Globalisasi memang tidak hanya membawa dampak negative, kita tidak bisa memungkiri bahwa pembangunan fisik saat ini jauh lebih baik dibanding beberapa tahun silam. Tapi bagaimana jika globalisasi itu justru memudarkan kebudayaan-kebudayaan masyarakat Aceh sendiri? Budaya adalah hasil dari manusia. Manusia tanpa budaya tidak lagi bisa disebut manusia yang utuh. Perubahan kebudayaan yang terjadi bisa kita lihat dengan munculnya trend-trend pengantin modern. Linto dan dara baro tidak lagi menggunakan baju pengantin khas Aceh, tetapi sudah lebih bangga menggunakan baju-baju pengantin yang kebarat-baratan. Begitupun dengan pelaminannya yang saat ini mulai dibuat di gedung-gedung, ‘tidak elite jika membuatnya di rumah’, begitupun pemikiran beberapa masyarakat Aceh sekarang ini. Perubahan budaya lainnya muncul saat menjelang lebaran, kue-kue lebaran yang biasanya sangat khas Aceh seperti timphan, sekarang digantikan dengan kue-kue kering konvensional, nastar juaranya.

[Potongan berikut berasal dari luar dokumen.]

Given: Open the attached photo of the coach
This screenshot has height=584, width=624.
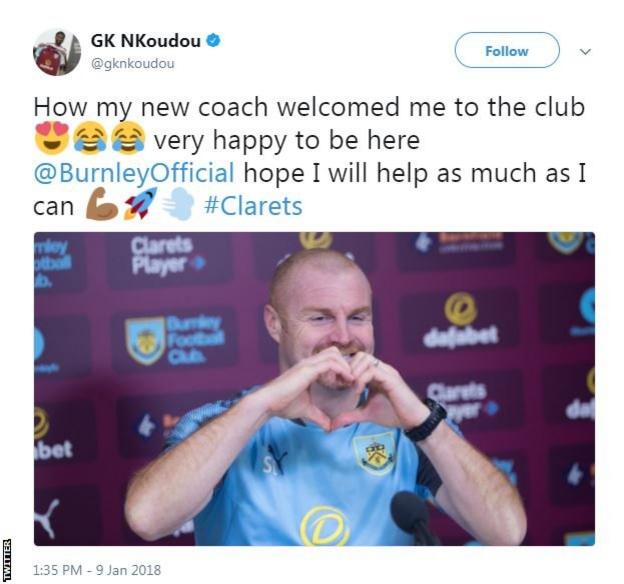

Itu hanya sebagian kecil dari perubahan yang terjadi akibat globalisasi. Belum lagi jika dilihat dari anak-anak yang kini semakin cepat dewasa sebelum waktunya, diakibatkan sejak kecil sudah terikat dengan gadget dan melupakan permainan anak-anak seperti petak umpet dan pecah piring. Jika sudah demikian, apa perubahan-perubahan itu tidak membawa efek psikologis bagi masyarakat Aceh? Tentu saja perubahan gaya hidup, pola pikir, dan kebudayaan secara langsung maupun tidak langsung akan berpengaruh pada kondisi psikis seseorang. Seperti yang dilansir di HabaDaily.com, jumlah pasien sakit jiwa di Rumah Sakit Jiwa (RSJ) Banda Aceh terus meningkat dibandingkan tahun-tahun sebelumnya. Dari sini bisa dilihat bahwa kondisi psikis masyarakat Aceh makin memburuk meskipun pembangunan fisik di Aceh terus meningkat.
Mengapa demikian? Daerah Aceh adalah daerah yang mayoritasnya muslim, akan tetapi nilai-nilai keislaman itu semakin memudar digantikan dengan perubahan-perubahan yang bersifat mencari kesenangan duniawi. Padahal, seseorang yang berpegang teguh pada agamanya dan lebih mementingkan kehidupan akhirat hidupnya akan lebih tenang. Dalam Islam diajarkan salat, yang mana secara psikologis salat itu merupakan sarana pengobatan jiwa atau mempunyai fungsi kuratif terhadap penyakit dan gangguan kejiwaan.
Dalam pandangan ahli jiwa, ampunan terhadap dosa dan kesalahan merupakan obat bagi gangguan kejiwaan, karena salah satu penyebab gangguan kejiwaan adalah merasa bersalah atau berdosa. Lantas bagaimana jika nilai-nilai keislaman masyarakat Aceh sudah luntur digilas arus globalisasi? Jangan salahkan globalisasinya karena itu pasti terjadi, tapi salahkan individu yang tidak bisa memilah-milah perubahan yang dibawa oleh globalisasi itu sendiri sehingga menghilangan nilai-nilai kebudayaan luhur. Disini saya tidak mencoba untuk menutup diri dan menghilangkan globalisasi, akan tetapi saya mencoba membuka mata dan pikiran masyarakat Aceh bahwa kebudayaannya bisa saja hilang ditelan globalisasi jika itu tidak dilestarikan.